LEANN is an innovative vector database that democratizes personal AI. Transform your laptop into a powerful RAG system that can index and search through millions of documents while using 97% less storage than traditional solutions without accuracy loss.
LEANN achieves this through graph-based selective recomputation with high-degree preserving pruning, computing embeddings on-demand instead of storing them all. Illustration Fig → | Paper →
Ready to RAG Everything? Transform your laptop into a personal AI assistant that can search your file system, emails, browser history, chat history, or external knowledge bases (i.e., 60M documents) - all on your laptop, with zero cloud costs and complete privacy.
Why LEANN?
The numbers speak for themselves: Index 60 million Wikipedia chunks in just 6GB instead of 201GB. From emails to browser history, everything fits on your laptop. See detailed benchmarks for different applications below ↓
🔒 Privacy: Your data never leaves your laptop. No OpenAI, no cloud, no "terms of service".
🪶 Lightweight: Graph-based recomputation eliminates heavy embedding storage, while smart graph pruning and CSR format minimize graph storage overhead. Always less storage, less memory usage!
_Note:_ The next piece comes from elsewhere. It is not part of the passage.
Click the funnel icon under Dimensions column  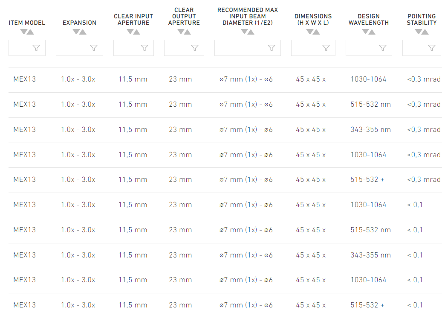pos(326,48)
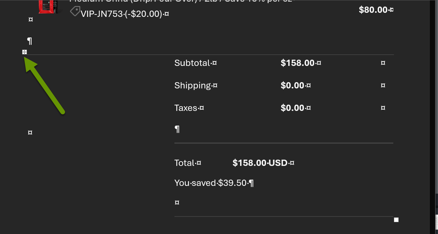Image resolution: width=438 pixels, height=234 pixels.
Task: Click the Taxes label
Action: tap(186, 108)
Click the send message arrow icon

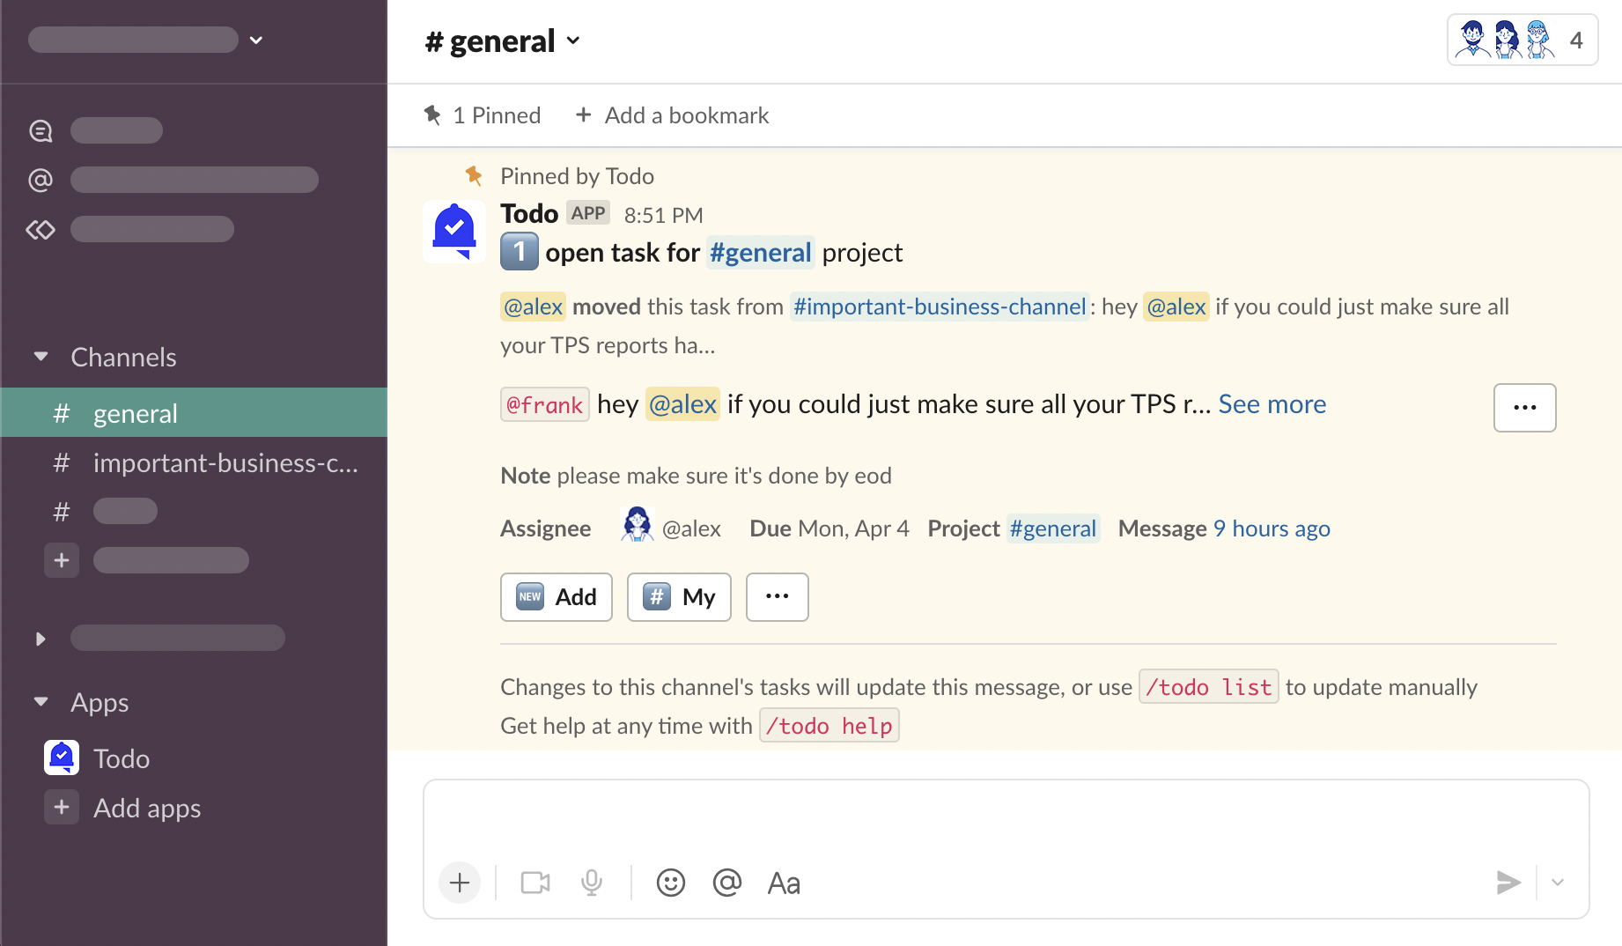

📦 Portable: Transfer your entire knowledge base between devices (even with others) with minimal cost - your personal AI memory travels with you.
📈 Scalability: Handle messy personal data that would crash traditional vector DBs, easily managing your growing personalized data and agent generated memory!
✨ No Accuracy Loss: Maintain the same search quality as heavyweight solutions while using 97% less storage.
Installation
📦 Prerequisites: Install uv
Install uv first if you don't have it. Typically, you can install it with:
curl -LsSf https://astral.sh/uv/install.sh | sh
🚀 Quick Install
Clone the repository to access all examples and try amazing applications,
git clone https://github.com/yichuan-w/LEANN.git leann
cd leann
and install LEANN from PyPI to run them immediately:
uv venv
source .venv/bin/activate
uv pip install leann
🔧 Build from Source (Recommended for development)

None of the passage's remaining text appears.